Exercise tasks
a) Answer these questions about the excerpt on coffee drinks:
(i) What four ingredients does the almond-macadamia milk contain?
(ii) What is the Dark and Stormy made of?
(iii) Which milk does Glanville say has no place in a specialty coffee shop?
b) Return the passage of the excerpt on coffee drinks word for word, beginning at the words "The iced almond-macadamia" and stopping after "for a float.".

Selected excerpt
-*-*-
But it is the almond-macadamia milk that is the revelation. It’s so creamy and delicate that it makes the nut milks you pour out of a box taste like cheap extract. While commercial nut milks contain stabilizers or other additives, the almond macadamia milk at G & B Coffee and Go Get Em Tiger contains only water, almonds, macadamias and dates, which add a touch of sweetness.
The iced almond-macadamia latte is just one of a number of innovative warm-weather drinks on the menu. The Dark and Stormy, a shot of espresso poured over handmade ginger beer, is new this season. As is the Business and Pleasure, which is actually a set of three small drinks: a shot of espresso, carbonated iced tea (which is actually black tea blended with water infused with citra hops; it tastes almost like an IPA) and an iced almond-macadamia milk cappuccino. Other drinks are being developed; Babinski is tinkering with carbonating coffee for a float.
Is there anything that’s off-limits?
“Soy milk,” Glanville said. “Unless you’re buying awesome soy beans from some awesome dude, and making it yourself, soy has no place in a specialty coffee shop.”
-*-*-
Extracted records

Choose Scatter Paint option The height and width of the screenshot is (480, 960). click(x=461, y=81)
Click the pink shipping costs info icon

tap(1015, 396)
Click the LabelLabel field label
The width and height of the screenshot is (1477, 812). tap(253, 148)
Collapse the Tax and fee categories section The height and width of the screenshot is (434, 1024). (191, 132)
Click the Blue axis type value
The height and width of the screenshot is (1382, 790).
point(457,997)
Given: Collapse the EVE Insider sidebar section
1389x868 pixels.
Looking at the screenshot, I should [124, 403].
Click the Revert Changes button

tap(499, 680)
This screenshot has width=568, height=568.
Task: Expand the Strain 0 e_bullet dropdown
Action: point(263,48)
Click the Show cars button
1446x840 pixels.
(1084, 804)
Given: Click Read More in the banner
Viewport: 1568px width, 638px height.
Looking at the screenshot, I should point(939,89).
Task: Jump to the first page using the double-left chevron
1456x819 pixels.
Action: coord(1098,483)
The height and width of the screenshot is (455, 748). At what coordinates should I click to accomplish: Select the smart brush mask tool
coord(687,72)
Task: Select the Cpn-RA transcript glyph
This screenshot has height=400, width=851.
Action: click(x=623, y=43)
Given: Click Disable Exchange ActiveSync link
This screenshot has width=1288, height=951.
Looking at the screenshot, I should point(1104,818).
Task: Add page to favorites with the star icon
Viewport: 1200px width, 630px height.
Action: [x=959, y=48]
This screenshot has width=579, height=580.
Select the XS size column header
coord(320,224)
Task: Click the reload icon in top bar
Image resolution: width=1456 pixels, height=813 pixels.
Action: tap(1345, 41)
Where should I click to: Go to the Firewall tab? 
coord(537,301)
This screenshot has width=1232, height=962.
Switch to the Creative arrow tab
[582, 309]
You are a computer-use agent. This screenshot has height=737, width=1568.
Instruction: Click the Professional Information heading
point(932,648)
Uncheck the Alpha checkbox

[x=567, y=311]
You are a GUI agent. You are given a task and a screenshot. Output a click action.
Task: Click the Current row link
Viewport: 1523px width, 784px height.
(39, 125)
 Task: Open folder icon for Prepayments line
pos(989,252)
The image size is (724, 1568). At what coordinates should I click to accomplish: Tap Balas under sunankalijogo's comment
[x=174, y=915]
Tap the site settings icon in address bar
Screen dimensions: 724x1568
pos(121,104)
-*-*-
Solved tasks
a)
(i) Water, almonds, macadamias and dates.
(ii) A shot of espresso poured over handmade ginger beer.
(iii) Soy milk.

b)
The iced almond-macadamia latte is just one of a number of innovative warm-weather drinks on the menu. The Dark and Stormy, a shot of espresso poured over handmade ginger beer, is new this season. As is the Business and Pleasure, which is actually a set of three small drinks: a shot of espresso, carbonated iced tea (which is actually black tea blended with water infused with citra hops; it tastes almost like an IPA) and an iced almond-macadamia milk cappuccino. Other drinks are being developed; Babinski is tinkering with carbonating coffee for a float.